Only the number is wanted: how many lines in the material below contain "Given".

######

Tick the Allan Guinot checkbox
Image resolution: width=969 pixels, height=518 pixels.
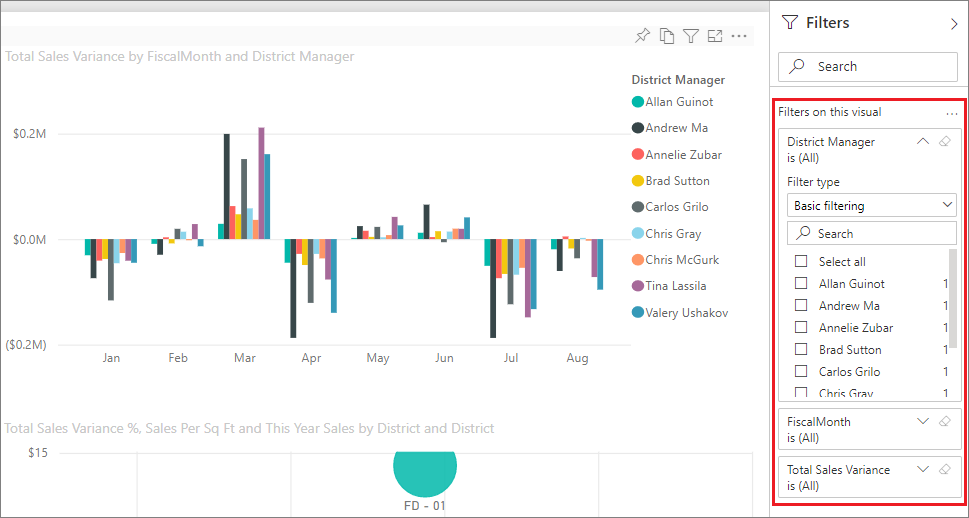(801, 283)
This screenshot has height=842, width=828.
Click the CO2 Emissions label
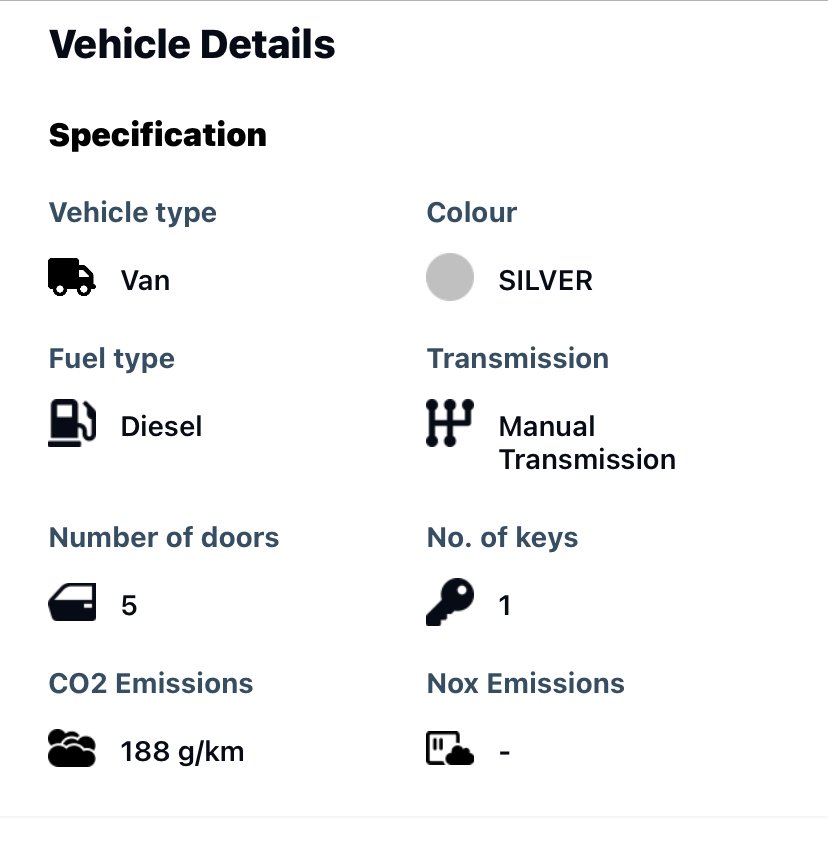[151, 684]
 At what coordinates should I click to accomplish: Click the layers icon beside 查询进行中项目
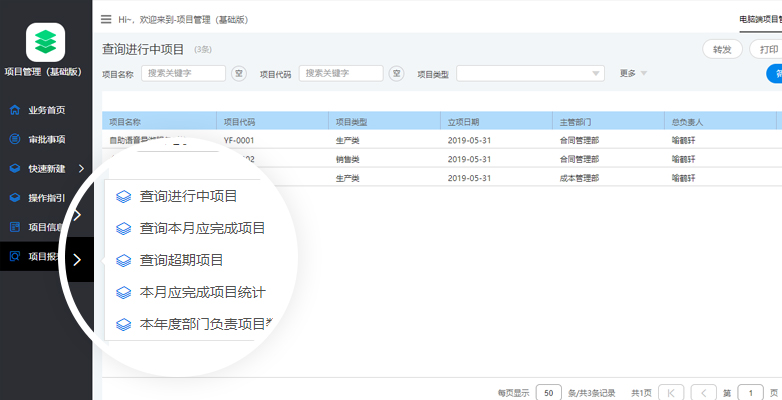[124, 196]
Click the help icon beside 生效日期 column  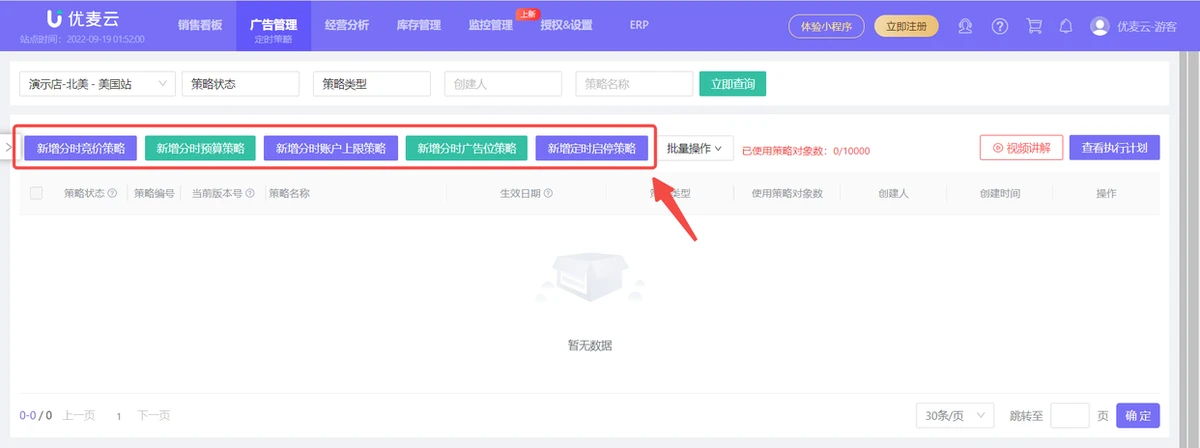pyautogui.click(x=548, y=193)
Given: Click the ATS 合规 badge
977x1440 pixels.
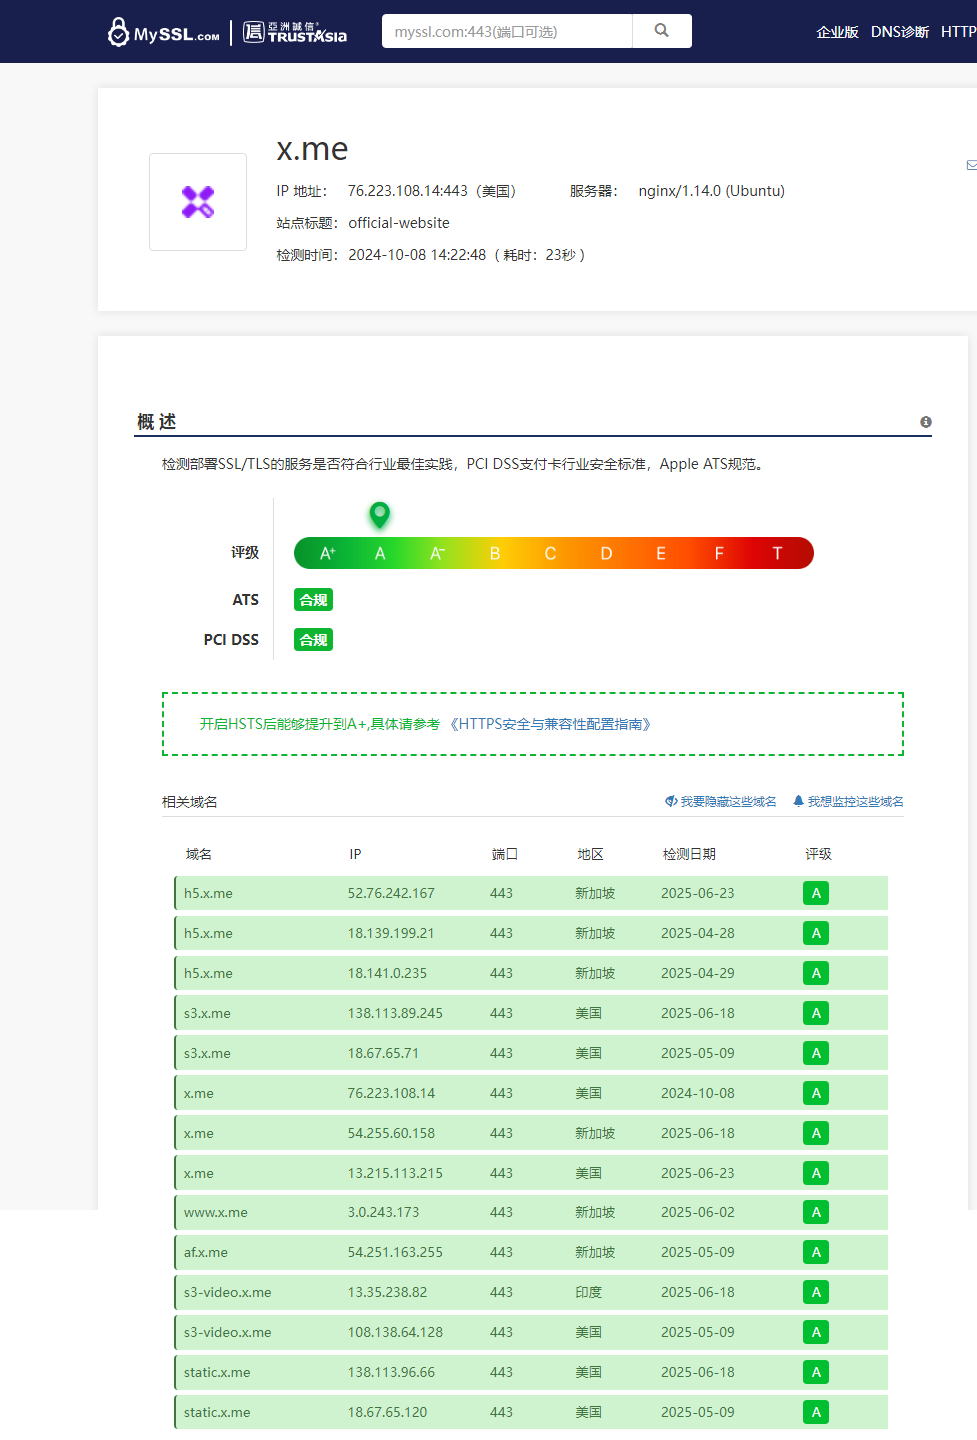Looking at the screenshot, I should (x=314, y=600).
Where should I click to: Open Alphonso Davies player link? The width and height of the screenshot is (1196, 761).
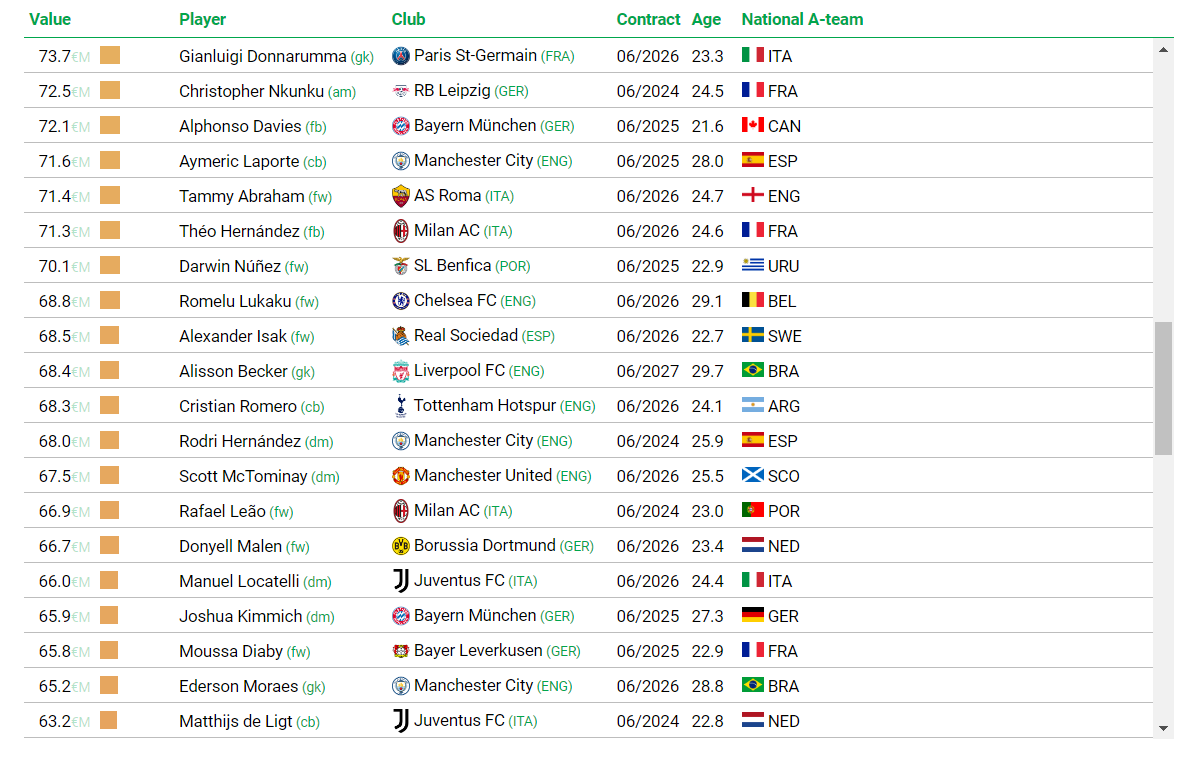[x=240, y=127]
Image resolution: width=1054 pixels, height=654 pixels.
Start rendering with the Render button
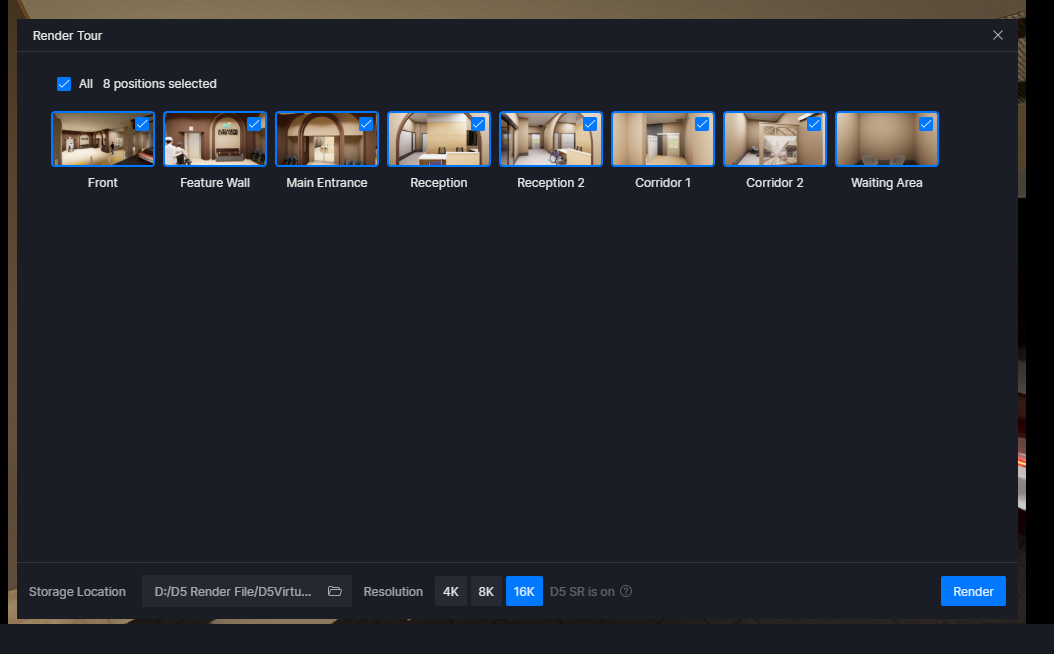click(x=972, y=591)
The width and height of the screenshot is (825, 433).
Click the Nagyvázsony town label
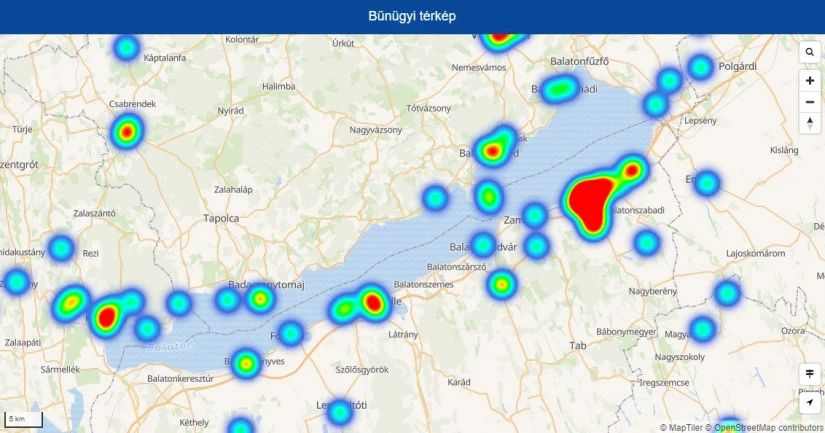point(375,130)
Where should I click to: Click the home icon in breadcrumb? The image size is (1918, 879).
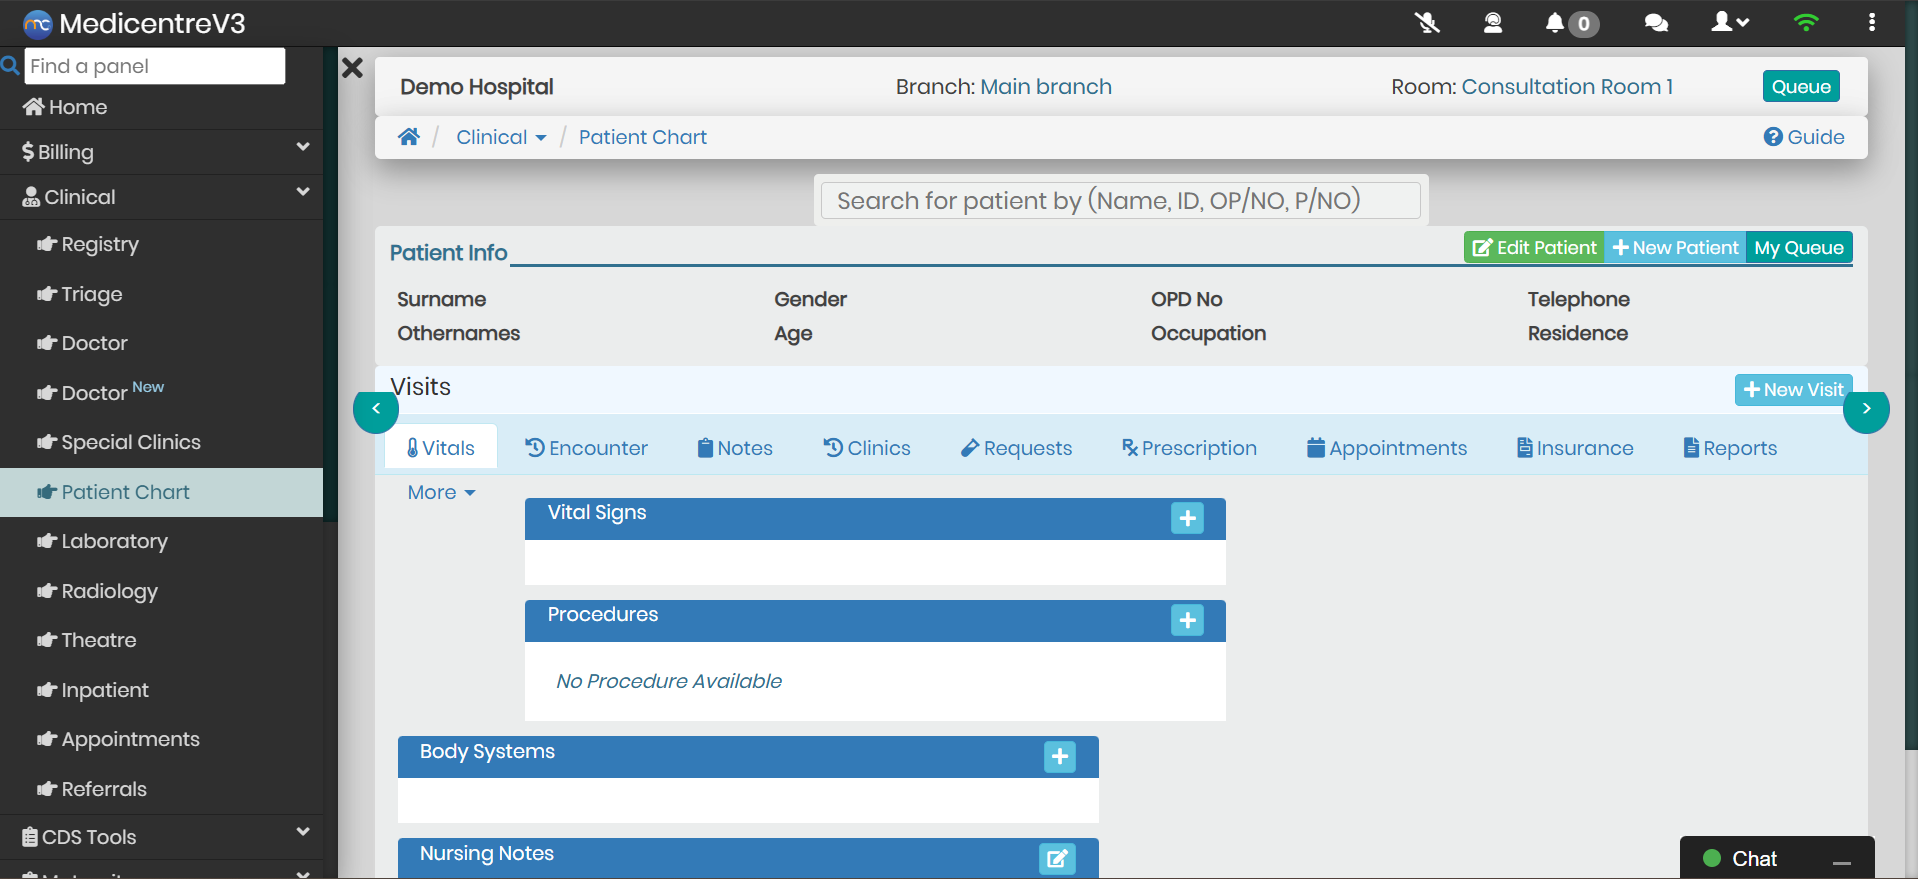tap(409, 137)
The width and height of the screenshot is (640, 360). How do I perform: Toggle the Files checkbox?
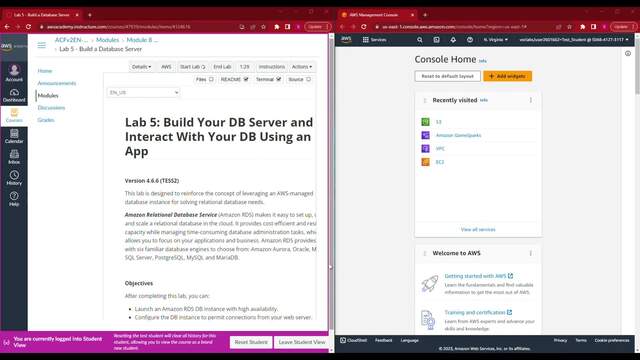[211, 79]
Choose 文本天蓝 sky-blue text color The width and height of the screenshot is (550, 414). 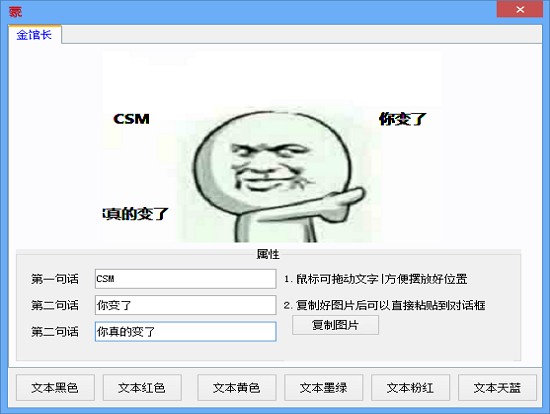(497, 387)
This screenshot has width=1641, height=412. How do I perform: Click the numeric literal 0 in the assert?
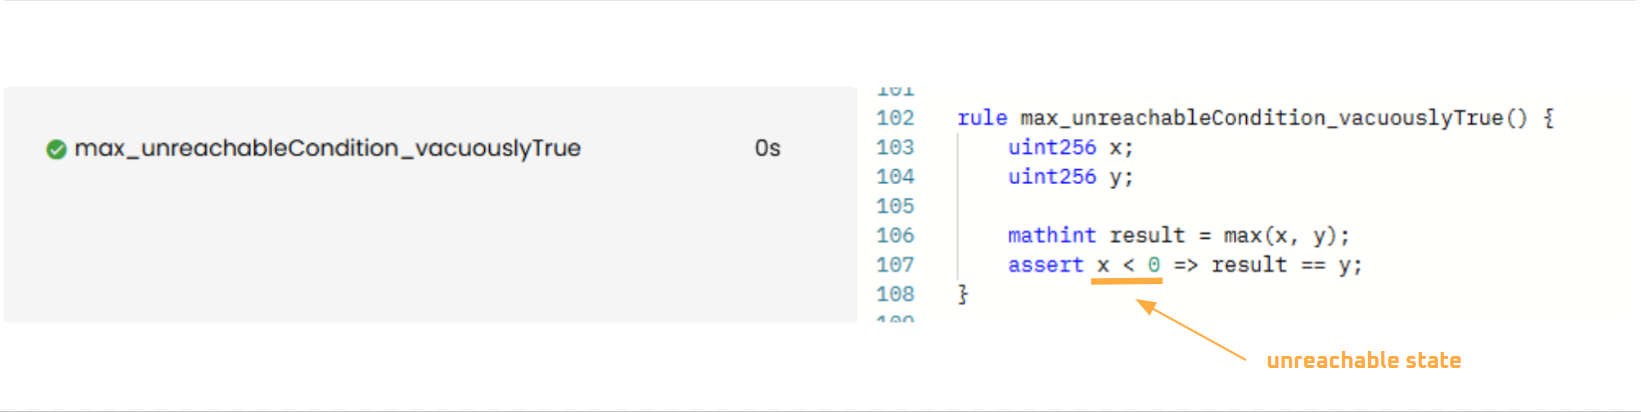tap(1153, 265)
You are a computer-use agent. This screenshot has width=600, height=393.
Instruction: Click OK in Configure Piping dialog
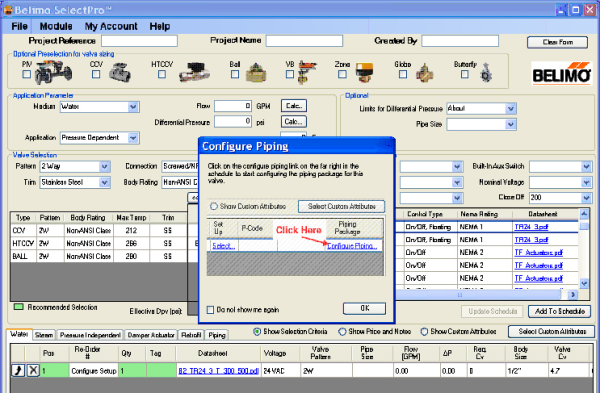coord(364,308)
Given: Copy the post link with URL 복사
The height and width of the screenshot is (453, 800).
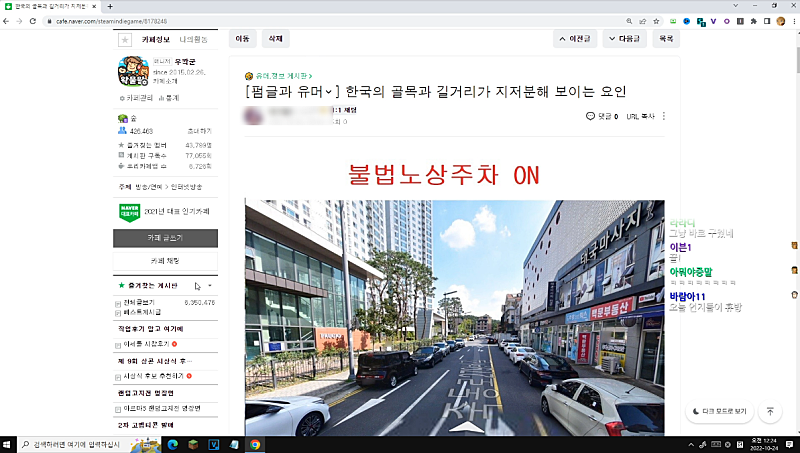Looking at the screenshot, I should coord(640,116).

######

**Response:** 2